* start EXCERPT TO READ *
Project 172 - Scheduling Algorithm Performance


The scheduling of processes is an important part of making our computer efficient, and hence fast. We are going to write a scheduling simulator to measure what differences scheduling can make.

The Simulator

You will write a scheduling simulator that will implement three different scheduling algorithms: round robin, shortest job first, and shortest job remaining. You may use whatever programming language you like. If you need additional programs or libraries installed on mclovin, please email me with the name of the appropriate apt-get package. You must provide a working version on mclovin, though you do not have to do your work there.

Running the program

Your program should accept the following arguments:

<program name> <scheduling algorithm> [optional algorithm parameter] [verbose] <process time file n>*

where:

scheduling algorithm is one of the following:

  • RR: round robin
  • SJF: shortest job first
  • SJR: shortest job remaining

parameter is an parameter present only for round robin that specifies the time quantum a process should run.

verbose is an optional parameter that produces additional trace output as described below.

process time file is the name of a file containing process run information. Note that there may be an unlimited number of these files provided on the command line. Each file will be named in the format process-N.txt, where N is an integer between 1 and 65535. Each file has the format:

start 0
B 120
I 4200
B 100
I 3700
B 110
end

where B is the burst time in microseconds, and I is the time the process is blocked and unable to run, also in microseconds. Some processes may have a start time that is later than zero; they should not be included in your scheduling decisions until after their arrival.
* end EXCERPT TO READ *
PROBLEMS AND TASKS >>
- 1) Transcribe the part of the scheduling project description between "The scheduling of" and "your work there.", inclusive.
- 2) Decide whether each statement agrees with the scheduling project description. For each, answer yes or no and quote the words that settle it.
(a) The simulator must be written in one particular programming language.
(b) The optional algorithm parameter is used only with round robin.
(c) All of the work must be done on mclovin.
- 3) Translate this sentence from the scheduling project description into Spanish: "The scheduling of processes is an important part of making our computer efficient, and hence fast."
* start GIVEN DATA *
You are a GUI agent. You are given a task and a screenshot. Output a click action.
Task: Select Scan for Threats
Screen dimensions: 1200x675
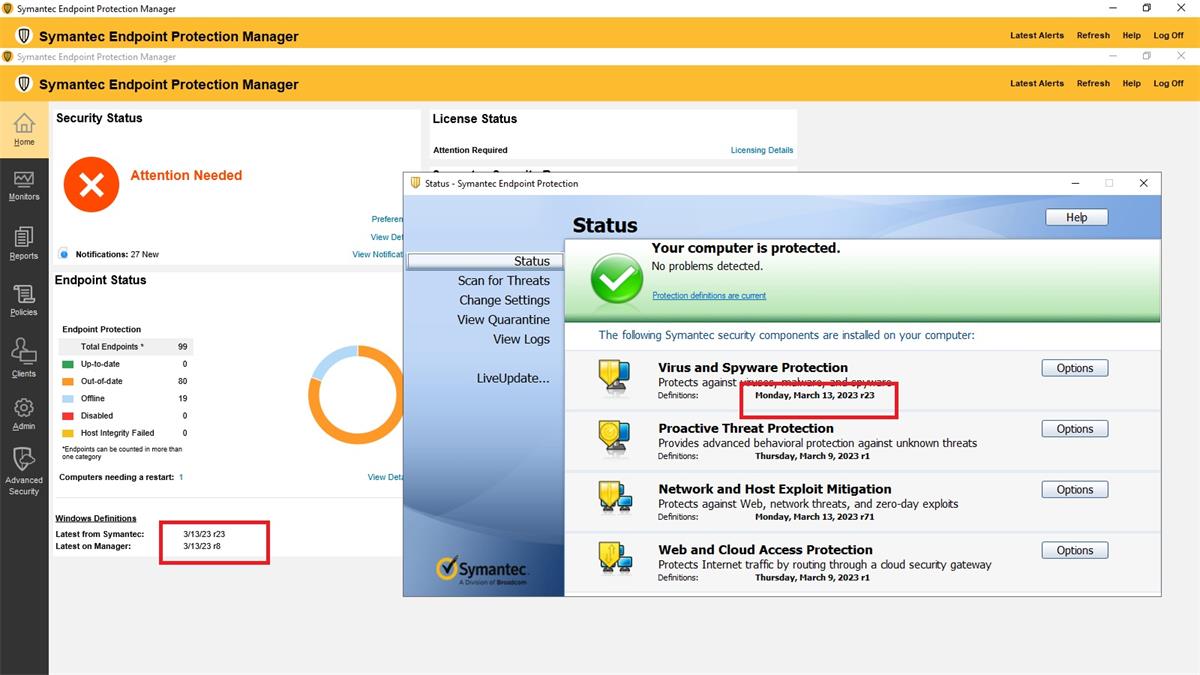click(505, 280)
* end GIVEN DATA *
EXPECTED OUTPUTS >>
- 1)
The scheduling of processes is an important part of making our computer efficient, and hence fast. We are going to write a scheduling simulator to measure what differences scheduling can make.

The Simulator

You will write a scheduling simulator that will implement three different scheduling algorithms: round robin, shortest job first, and shortest job remaining. You may use whatever programming language you like. If you need additional programs or libraries installed on mclovin, please email me with the name of the appropriate apt-get package. You must provide a working version on mclovin, though you do not have to do your work there.

- 2)
(a) No: "You may use whatever programming language you like."
(b) Yes: "present only for round robin that specifies the time quantum a process should run."
(c) No: "though you do not have to do your work there."

- 3) La planificación de procesos es una parte importante de hacer que nuestra computadora sea eficiente y, por lo tanto, rápida.